Tools are active, executable functions. The AI model decides to call them, passes parameters, and receives results. They represent actions the agent can take. Examples include:
- Execute a SQL query against a database
- Create a new record in a CRM
- Send an email or Slack message
- Trigger a deployment pipeline
- Fetch real-time data from an API
The distinction maps cleanly to the Anthropic tool use model, where Claude decides which tools to invoke and when. MCP generalises this pattern—your AI client (Claude, GPT, or another model) receives the list of available tools and makes autonomous decisions about which to call.

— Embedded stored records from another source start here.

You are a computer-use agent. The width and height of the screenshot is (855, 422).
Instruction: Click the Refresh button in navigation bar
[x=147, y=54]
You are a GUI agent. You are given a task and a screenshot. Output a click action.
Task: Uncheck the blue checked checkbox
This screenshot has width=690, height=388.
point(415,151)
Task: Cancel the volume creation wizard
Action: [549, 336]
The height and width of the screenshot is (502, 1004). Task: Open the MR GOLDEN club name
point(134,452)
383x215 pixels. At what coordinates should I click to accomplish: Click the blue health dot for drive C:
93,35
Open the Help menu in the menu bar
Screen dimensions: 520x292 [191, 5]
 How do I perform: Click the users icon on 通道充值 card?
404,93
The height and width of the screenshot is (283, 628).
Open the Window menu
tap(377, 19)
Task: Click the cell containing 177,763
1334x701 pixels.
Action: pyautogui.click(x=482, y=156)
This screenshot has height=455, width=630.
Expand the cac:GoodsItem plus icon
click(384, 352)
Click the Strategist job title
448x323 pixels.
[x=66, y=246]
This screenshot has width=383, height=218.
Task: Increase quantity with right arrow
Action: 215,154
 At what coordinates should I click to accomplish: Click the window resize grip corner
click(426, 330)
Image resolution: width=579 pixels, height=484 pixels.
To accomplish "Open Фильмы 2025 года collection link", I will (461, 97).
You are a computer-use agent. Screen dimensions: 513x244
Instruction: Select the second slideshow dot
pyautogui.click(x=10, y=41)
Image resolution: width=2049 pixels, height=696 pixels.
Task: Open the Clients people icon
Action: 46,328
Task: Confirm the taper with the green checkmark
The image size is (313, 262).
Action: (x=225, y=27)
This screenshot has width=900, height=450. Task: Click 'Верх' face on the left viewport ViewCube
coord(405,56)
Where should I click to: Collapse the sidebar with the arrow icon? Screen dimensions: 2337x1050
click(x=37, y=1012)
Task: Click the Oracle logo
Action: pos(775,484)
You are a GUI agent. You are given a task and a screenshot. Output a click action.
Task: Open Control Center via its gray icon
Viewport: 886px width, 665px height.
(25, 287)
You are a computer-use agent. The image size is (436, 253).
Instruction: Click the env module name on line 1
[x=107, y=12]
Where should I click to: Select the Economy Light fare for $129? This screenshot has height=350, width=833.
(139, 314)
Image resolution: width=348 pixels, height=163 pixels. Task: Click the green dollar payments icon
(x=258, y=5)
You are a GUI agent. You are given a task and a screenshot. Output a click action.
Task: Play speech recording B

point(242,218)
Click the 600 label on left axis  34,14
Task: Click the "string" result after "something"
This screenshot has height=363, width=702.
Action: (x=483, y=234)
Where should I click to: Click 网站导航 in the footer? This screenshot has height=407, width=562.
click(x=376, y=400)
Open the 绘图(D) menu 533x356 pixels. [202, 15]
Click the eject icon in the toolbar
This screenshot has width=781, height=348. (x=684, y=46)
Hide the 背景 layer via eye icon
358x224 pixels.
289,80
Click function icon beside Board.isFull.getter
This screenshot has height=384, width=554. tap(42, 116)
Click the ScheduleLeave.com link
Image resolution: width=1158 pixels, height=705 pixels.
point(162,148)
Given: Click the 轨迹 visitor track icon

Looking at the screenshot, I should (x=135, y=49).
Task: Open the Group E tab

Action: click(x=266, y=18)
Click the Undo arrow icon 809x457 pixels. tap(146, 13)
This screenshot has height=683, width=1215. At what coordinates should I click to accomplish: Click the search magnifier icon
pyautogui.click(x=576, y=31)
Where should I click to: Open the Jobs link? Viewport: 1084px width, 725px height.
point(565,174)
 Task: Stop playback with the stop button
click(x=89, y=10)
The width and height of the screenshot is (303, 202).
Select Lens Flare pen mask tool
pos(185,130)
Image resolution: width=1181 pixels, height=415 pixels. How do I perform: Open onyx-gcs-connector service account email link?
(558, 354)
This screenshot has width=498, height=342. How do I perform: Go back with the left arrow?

Here’s the key insight: resources inform decisions; tools execute them. Resources are context. Tools are agency.
Resources: Passive Data Access for Context
Resources shine when you want to ground your AI agent in factual, static, or slowly-changing information without burning tokens on every request.
Why Resources Matter
Every token costs money. When you pass data to an AI model as part of the prompt or context window, you’re paying for:
- Input tokens: The data itself, read once per request
- Output tokens: The model’s reasoning about that data
- Latency: Larger context windows = slower responses
If you expose that same data as a tool (by making the model call a function to fetch it), you’re also paying for:
- Tool invocation tokens: The function call itself
- Model reasoning: The model deciding whether to call it
- Round-trip latency: Waiting for the function to return
Resources bypass most of this. The MCP server sends them once when the client connects (or on-demand, depending on implementation). The model reads them as part of its context window. No extra function calls. No extra decision-making.
When to Use Resources
Use resources when:
- Data changes infrequently: Schema definitions, documentation, configuration, reference data
- The agent always needs this context: Every decision the agent makes is informed by this data
- Token efficiency matters: You’re running high-volume agent loops and cost is a concern
- Real-time updates aren’t critical: The data can be 5 minutes, 1 hour, or 1 day stale
- The data is read-only: The agent doesn’t need to modify it
For example, if you’re building an AI agent that queries a data warehouse, you’d expose the table schema, column names, and data types as resources. The model reads these once, understands the structure, and then uses tools to execute queries. You’re not paying for the model to re-read the schema on every query.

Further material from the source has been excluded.